Zorgaanbieder geen partij in ontruimingsprocedure, beëindiging begeleiding was wel terecht

De Geschillencommissie




Commissie: Geestelijke Gezondheidszorg    Categorie: (On)zorgvuldigheid    Jaartal: 2021
Soort uitspraak: bindend advies   Uitkomst: Ongegrond   Referentiecode: 35452/45185

De uitspraak:

Waar gaat de uitspraak over

De cliënt klaagt over de manier waarop de zorgaanbieder zijn woning heeft ontruimd en over de onterechte beëindiging van zijn begeleiding, wat volgens hem niet nodig was.  De zorgaanbieder geeft aan dat de cliënt een woning huurde bij de woningcorporatie. De rechtbank heeft deze huurovereenkomst ontbonden op grond van gedragingen van de cliënt. De cliënt hoopte op hulp van de zorgaanbieder en deze heeft zicht tot het uiterste voor de cliënt ingespannen om andere woonruimte voor de cliënt te vinden, maar dit is helaas niet gelukt. Het beëindigen van de begeleiding was volgens de zorgaanbieder noodzakelijk vanwege de gedragingen van de consument. De commissie oordeelt dat de ontruiming door de woningcorporatie niet aan de zorgaanbieder kan worden verweten. Hij was geen partij in de ontruimingsprocedure en kon daar geen invloed op uitoefenen. Daarnaast oordeelt de commissie dat de cliënt structureel grensoverschrijdend en intimideren gedrag tegen zijn begeleider en andere hulpverleners van de zorgaanbieder vertoonde, wat een beëindiging van de begeleiding door de zorgaanbieder rechtvaardigde. De klachten zijn ongegrond.

Volledige uitspraak

In het geschil tussen
[Cliënt], wonende te [woonplaats]

en

Stichting RIBW Arnhem & Veluwe Vallei, gevestigd te Arnhem
(hierna te noemen: de zorgaanbieder).
gemachtigde: [naam] (advocaat te [plaatsnaam]).

Behandeling van het geschil
De commissie verwijst voor het verloop van de procedure naar haar ontvankelijkverklaring van 13 november 2020, waarvan de inhoud als hier herhaald en ingelast dient te worden beschouwd.
Bij deze beslissing heeft de commissie de cliënt ontvankelijk verklaard in het klachtonderdeel (A) dat de zorgaanbieder de begeleiding (van de cliënt) ten onrechte per direct heeft beëindigd en voorts in de vordering tot het toekennen van schadevergoeding.

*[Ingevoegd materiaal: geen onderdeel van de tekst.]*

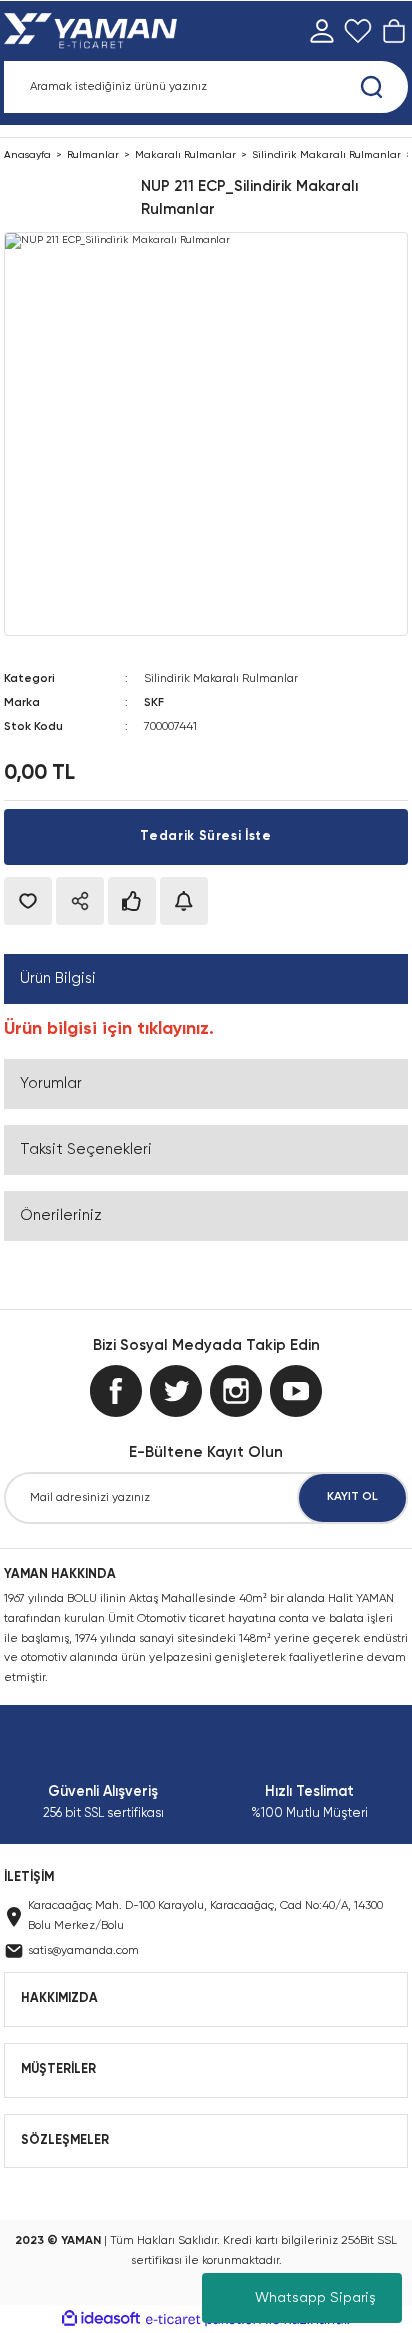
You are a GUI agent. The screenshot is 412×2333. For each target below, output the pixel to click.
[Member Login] (322, 31)
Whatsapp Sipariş (315, 2298)
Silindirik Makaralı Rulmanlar (221, 679)
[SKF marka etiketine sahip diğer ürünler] (68, 198)
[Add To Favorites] (28, 901)
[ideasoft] (101, 2319)
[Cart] (394, 31)
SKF (154, 703)
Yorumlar (51, 1083)
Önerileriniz (61, 1215)
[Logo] (94, 31)
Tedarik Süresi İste (205, 836)
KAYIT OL (352, 1497)
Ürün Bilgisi (58, 978)
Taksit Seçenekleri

Het geschil is ter zitting behandeld op 8 april 2021 te Arnhem. Partijen hebben ter zitting hun standpunt nader toegelicht. De cliënt werd bijgestaan door [naam]. De zorgaanbieder werd ter zitting vertegenwoordigd door [naam] (Raad van Bestuur) en zijn gemachtigde [naam] (advocaat).

Onderwerp van het geschil
Het geschil betreft de rol die de zorgaanbieder heeft gespeeld bij de ontruiming van de woning van de cliënt en de onmiddellijke beëindiging -– zonder wederhoor – van de begeleiding van de cliënt door de zorgaanbieder.

Standpunt van de cliënt
Voor het standpunt van de cliënt verwijst de commissie naar de overgelegde stukken. In de kern komt het standpunt op het volgende neer.

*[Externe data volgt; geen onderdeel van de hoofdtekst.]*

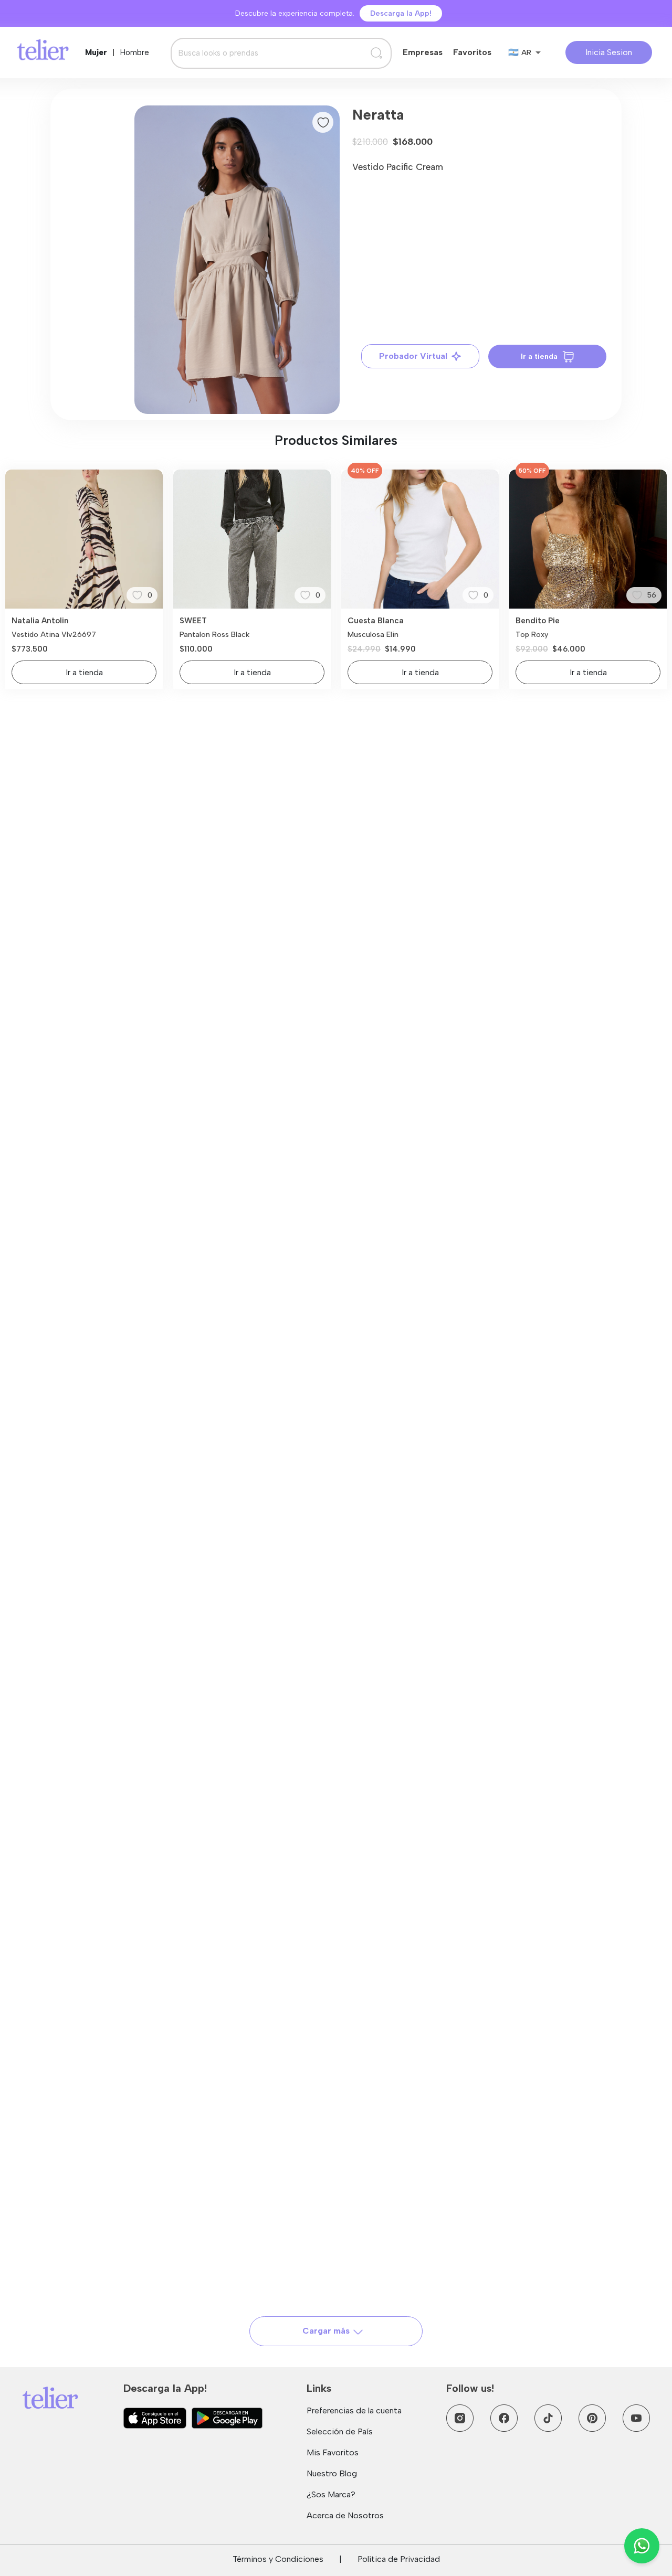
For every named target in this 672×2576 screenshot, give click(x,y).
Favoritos (472, 52)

De cliënt werd sinds 2012 ambulant begeleid door de zorgaanbieder, een instelling voor Beschermd en Begeleid Wonen. De cliënt huurde een woning van [naam woningcorporatie]. De rechtbank Gelderland heeft bij vonnis van 7 maart 2018 de huurovereenkomst met de cliënt ontbonden en de ontruiming van de woning binnen een half jaar gelast. Op 15 oktober 2018 is de woning van de cliënt ontruimd. Op 1 oktober 2019 heeft het gerechtshof Arnhem-Leeuwarden het vonnis van de rechtbank van 7 maart 2018 bekrachtigd. Rondom de periode van de ontruiming zijn er problemen ontstaan in de relatie van de cliënt met de zorgaanbieder. Op 28 maart 2019 heeft de zorgaanbieder de begeleiding van de cliënt met onmiddellijke ingang beëindigd.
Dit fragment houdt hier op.